Please return each line of the material below that contains the string "height".

### Records provided
────────────────────────────────────────
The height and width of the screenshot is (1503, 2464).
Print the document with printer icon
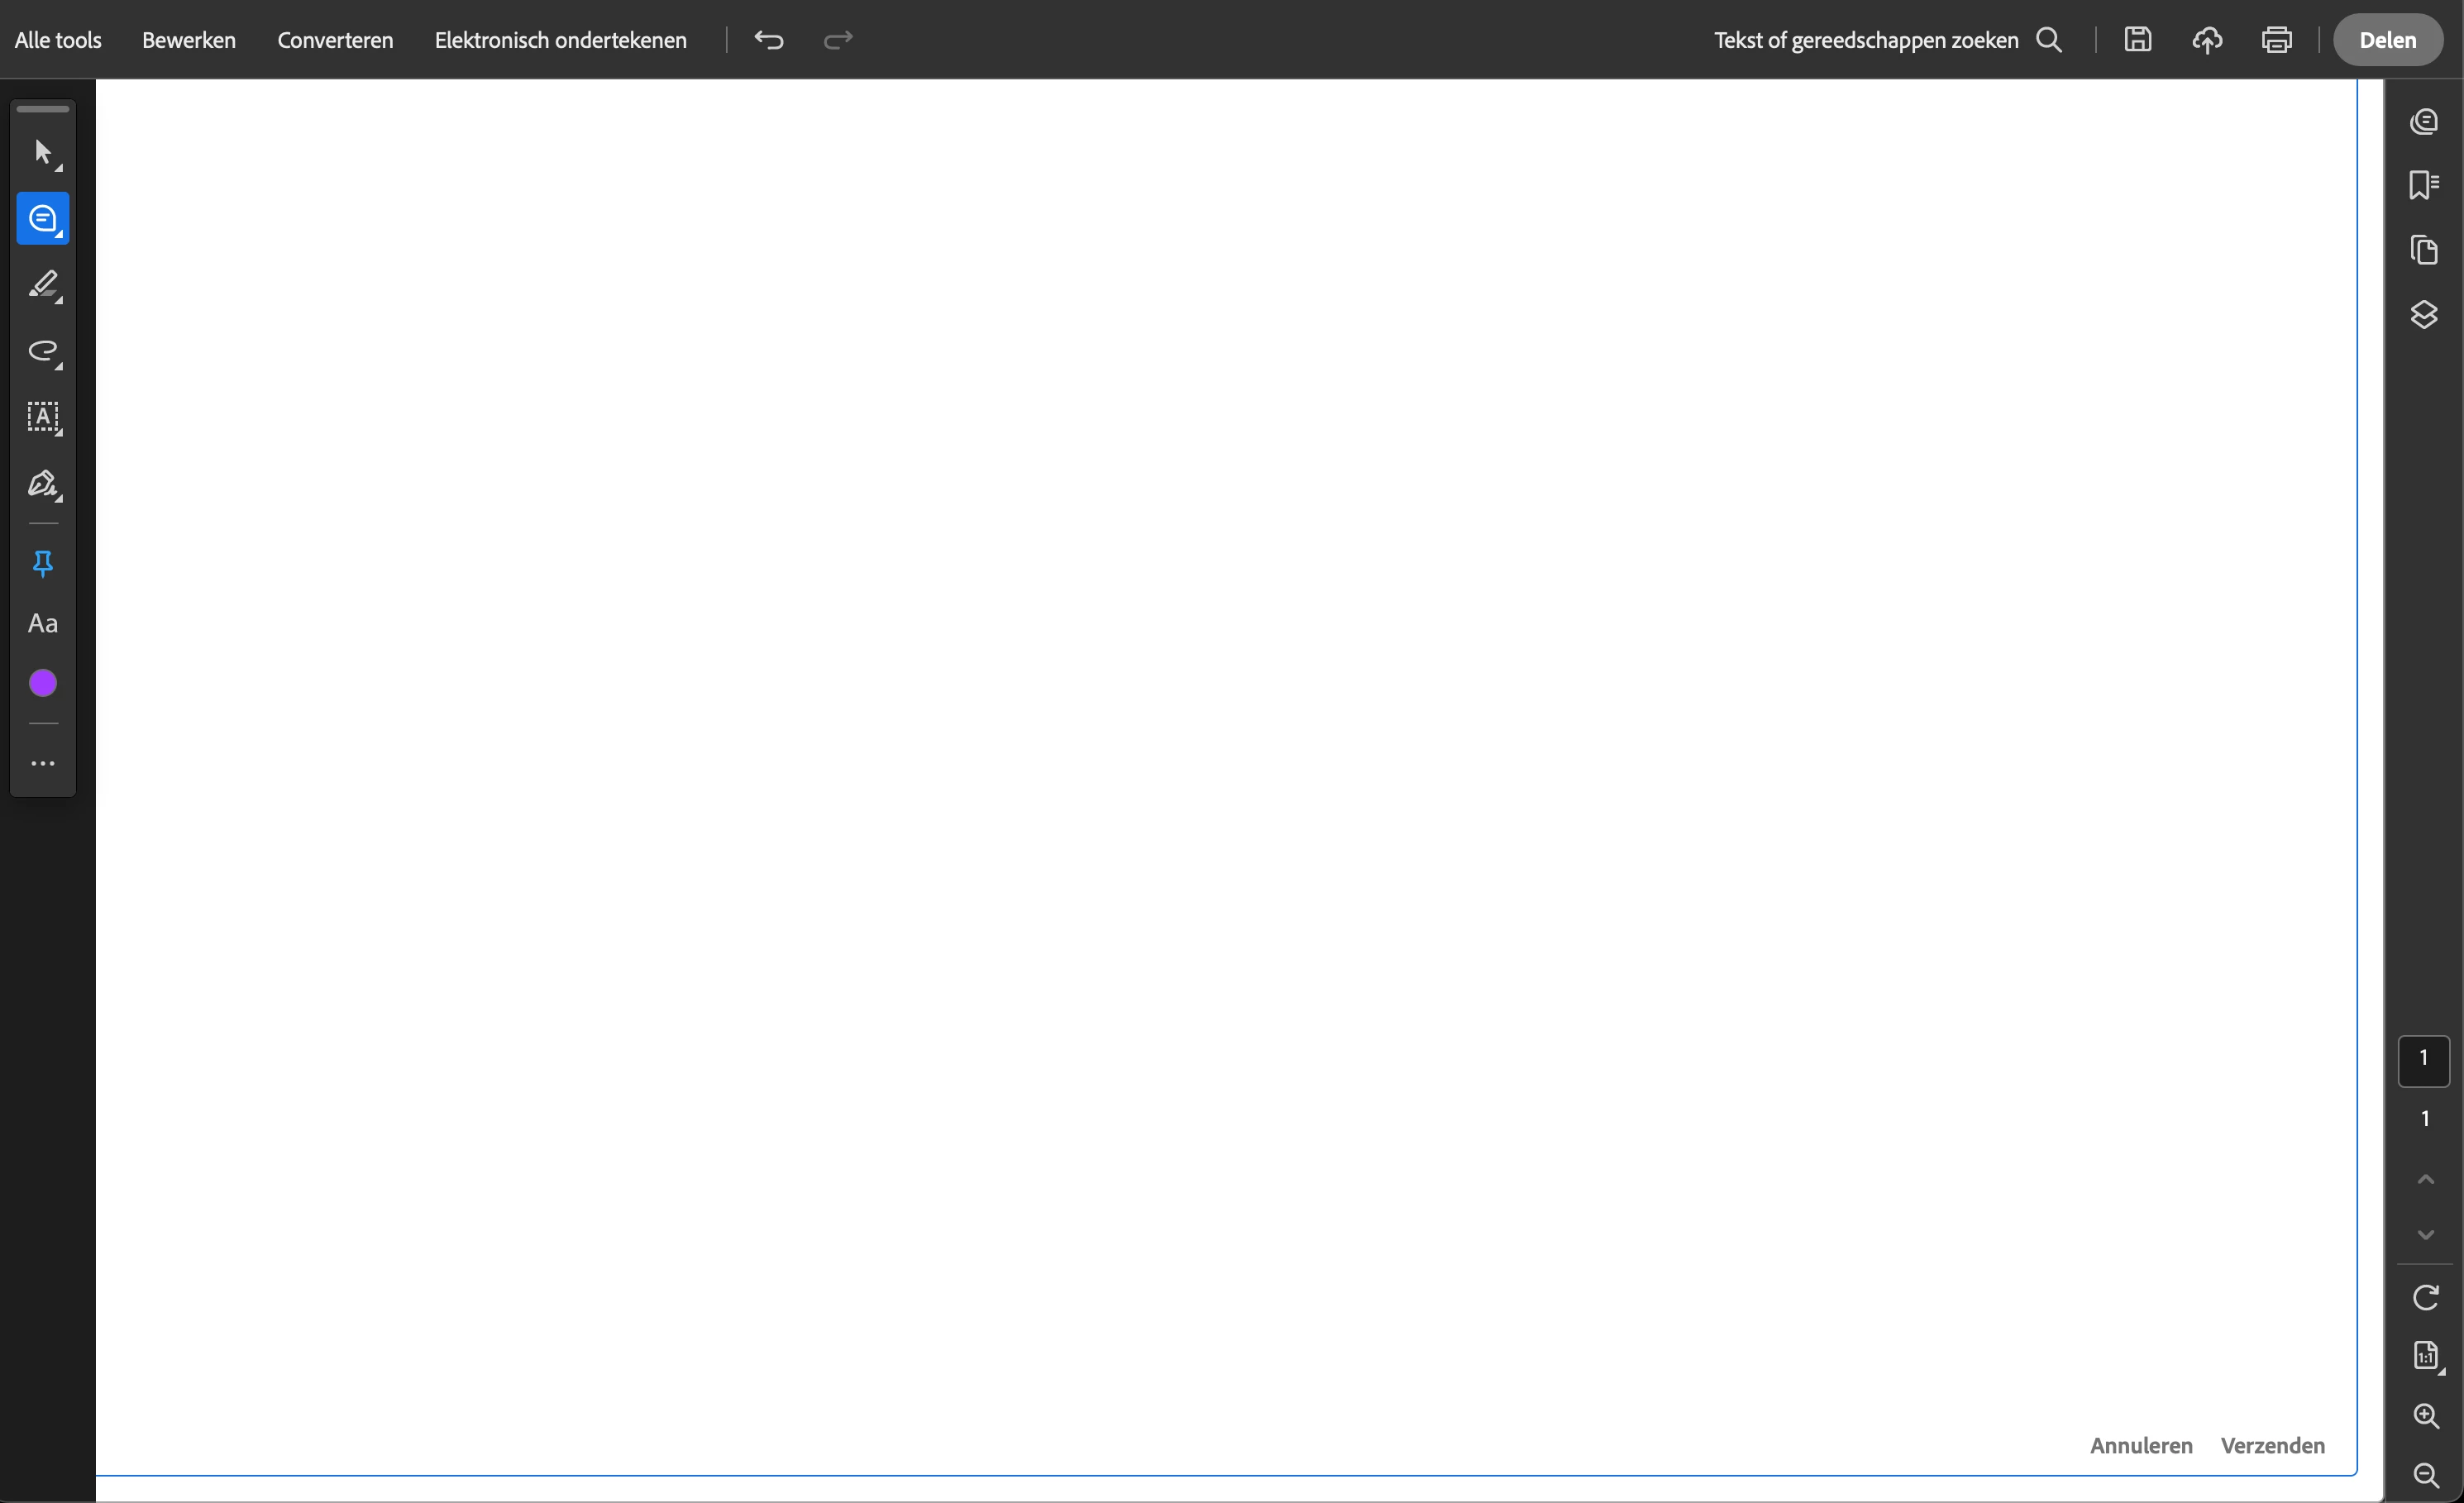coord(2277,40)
────────────────────────────────────────
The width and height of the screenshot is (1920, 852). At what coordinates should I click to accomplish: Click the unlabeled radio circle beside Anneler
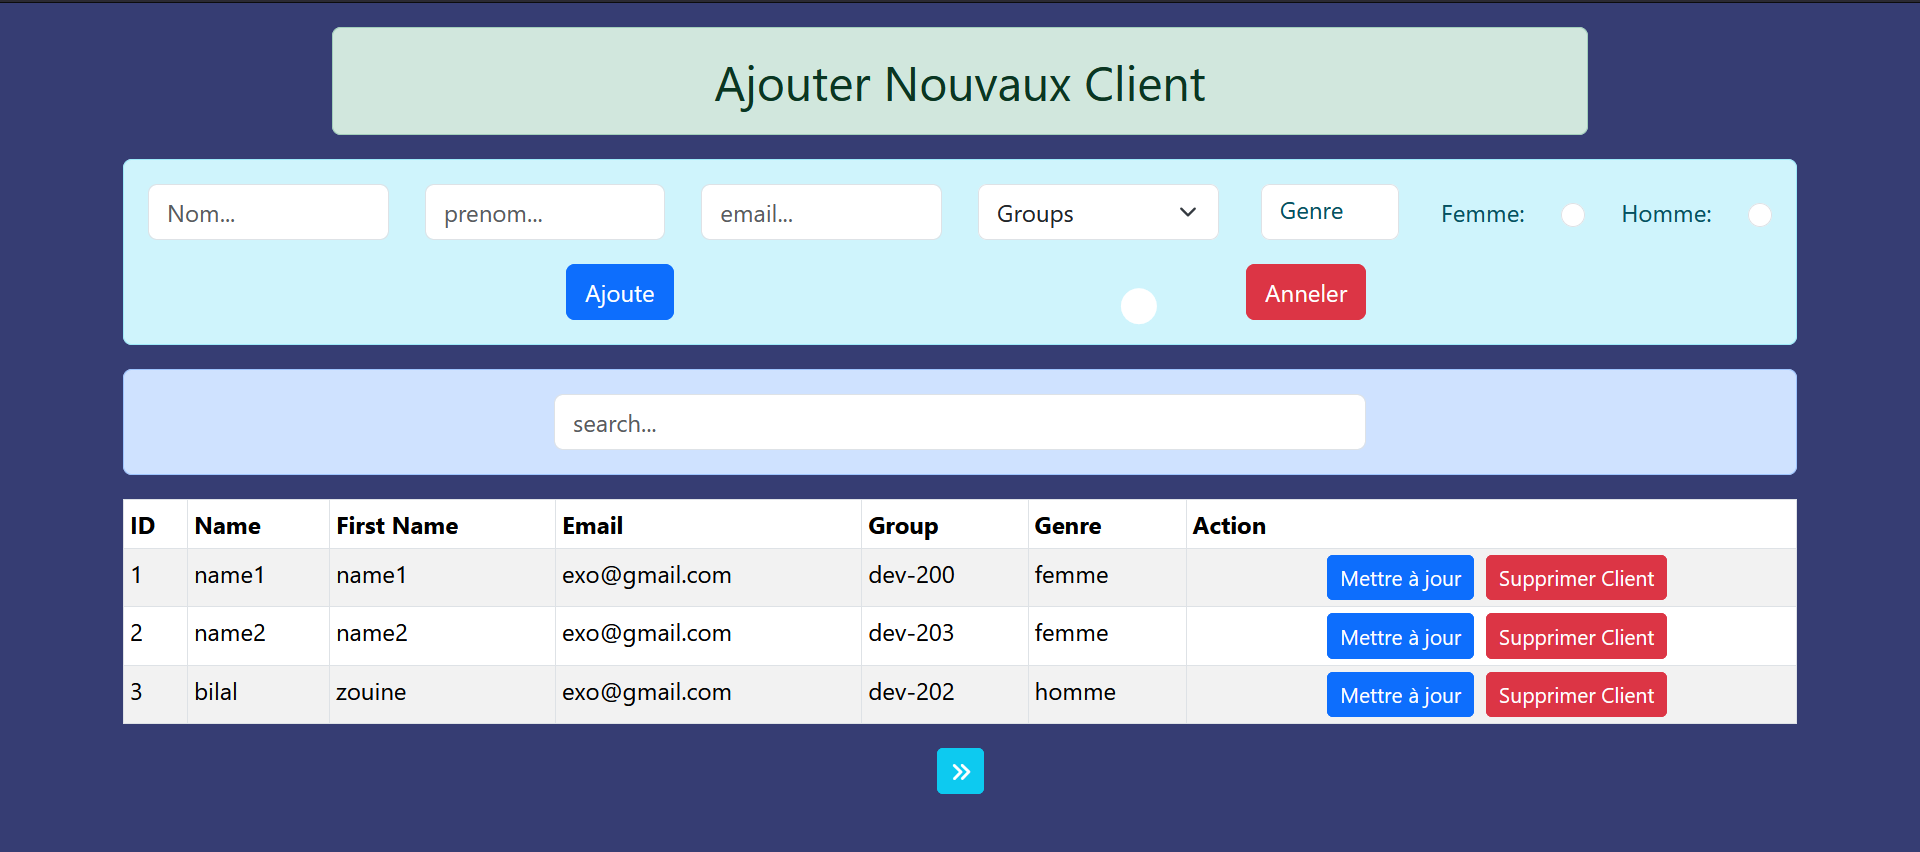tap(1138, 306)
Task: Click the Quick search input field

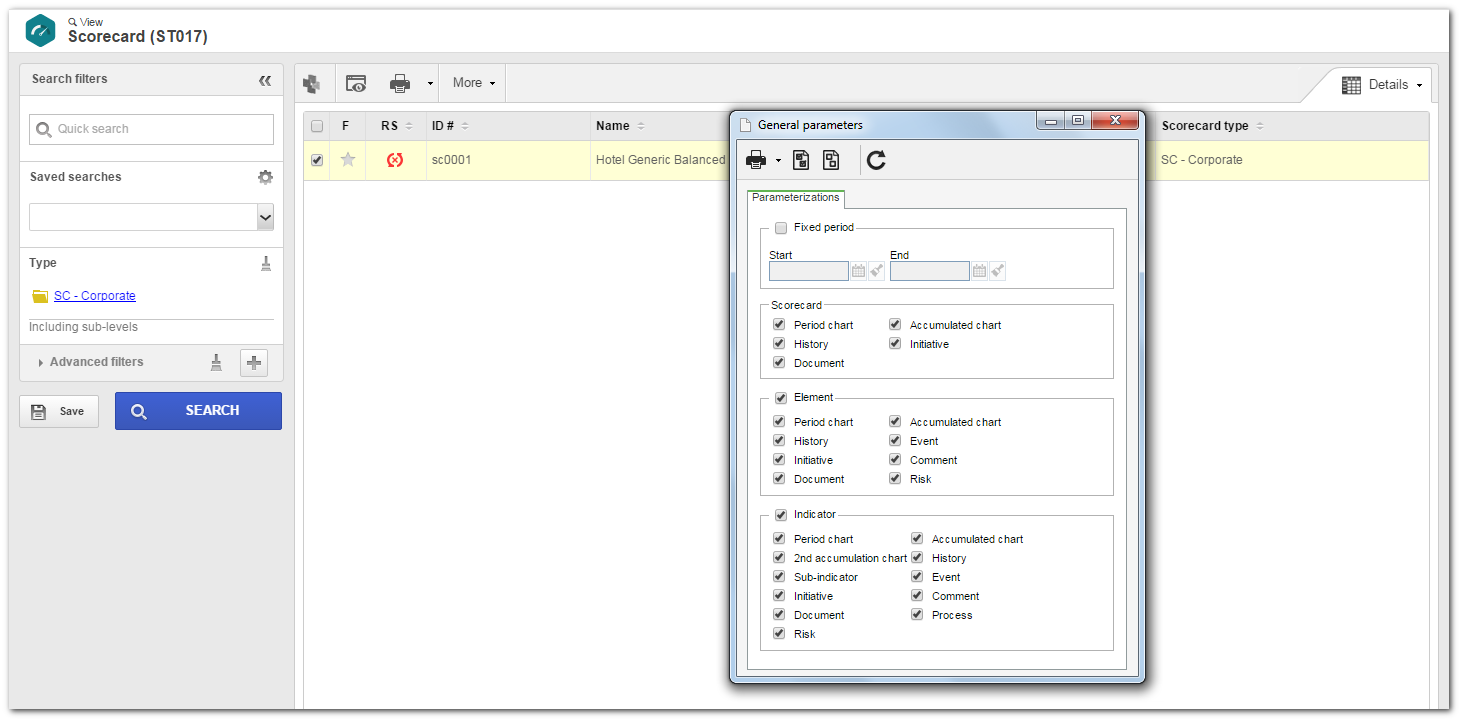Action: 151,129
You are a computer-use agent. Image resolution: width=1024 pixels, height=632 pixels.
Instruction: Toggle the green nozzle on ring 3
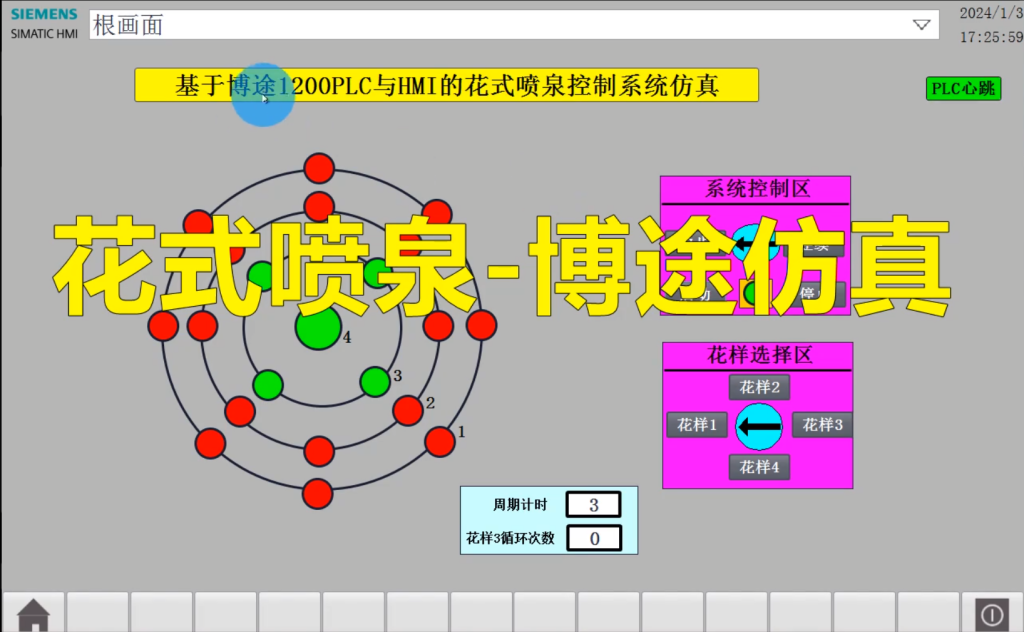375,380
────────────────────────────────────────
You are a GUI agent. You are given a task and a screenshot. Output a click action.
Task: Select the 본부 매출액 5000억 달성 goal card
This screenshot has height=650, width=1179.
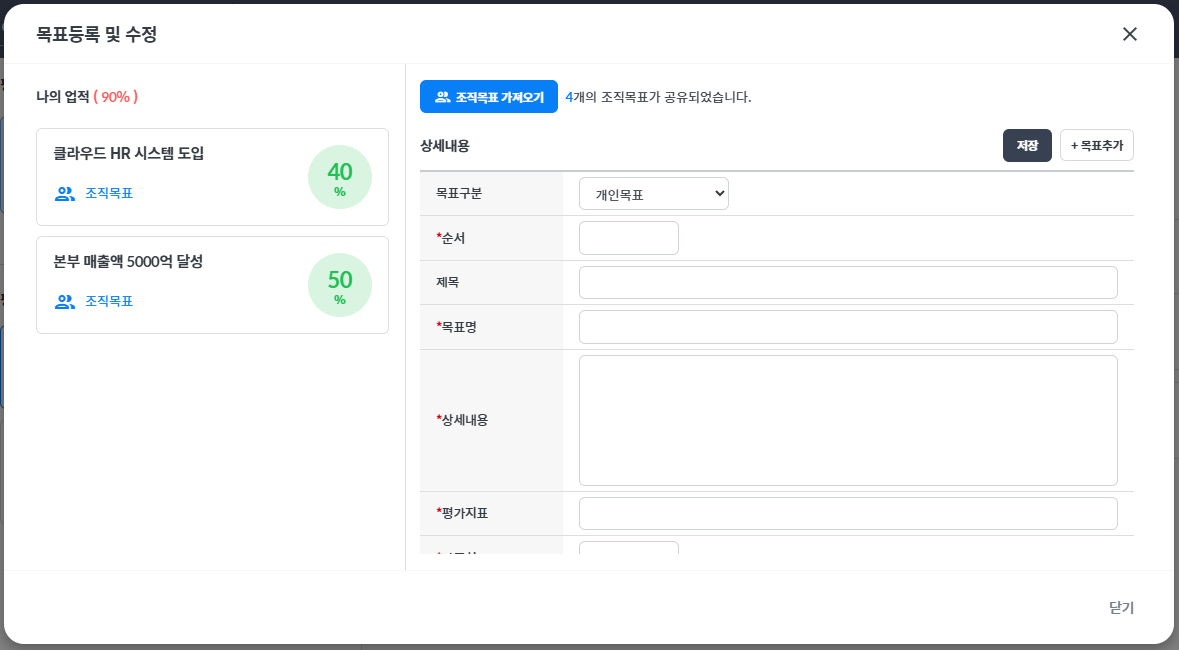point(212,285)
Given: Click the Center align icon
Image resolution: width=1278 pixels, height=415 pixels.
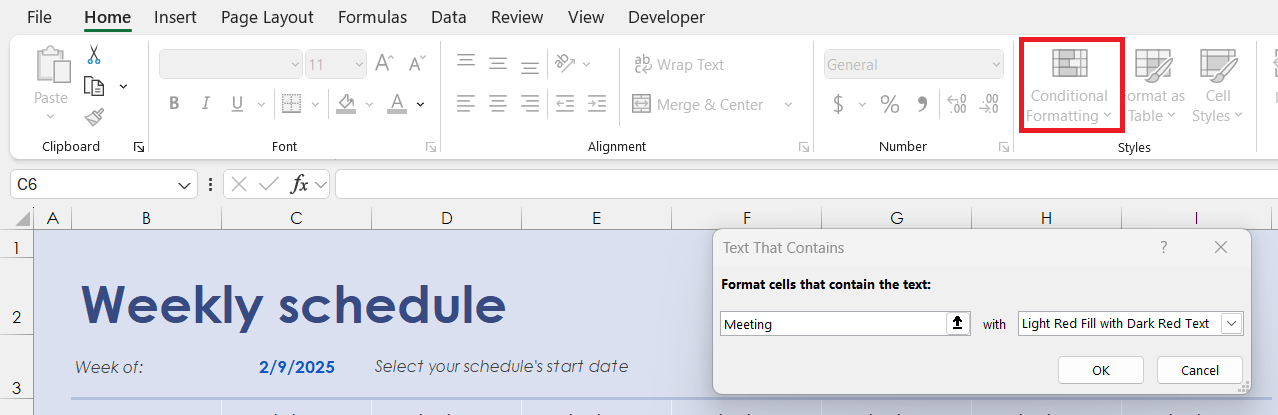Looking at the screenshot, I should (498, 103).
────────────────────────────────────────
### Task answer
The height and width of the screenshot is (1503, 2464).
The width and height of the screenshot is (1920, 852). At what coordinates should I click to accomplish: Click the unlabeled radio circle beside Anneler
You are a computer-use agent. Image resolution: width=1024 pixels, height=632 pixels.
This screenshot has height=650, width=1179.
Image resolution: width=1278 pixels, height=415 pixels.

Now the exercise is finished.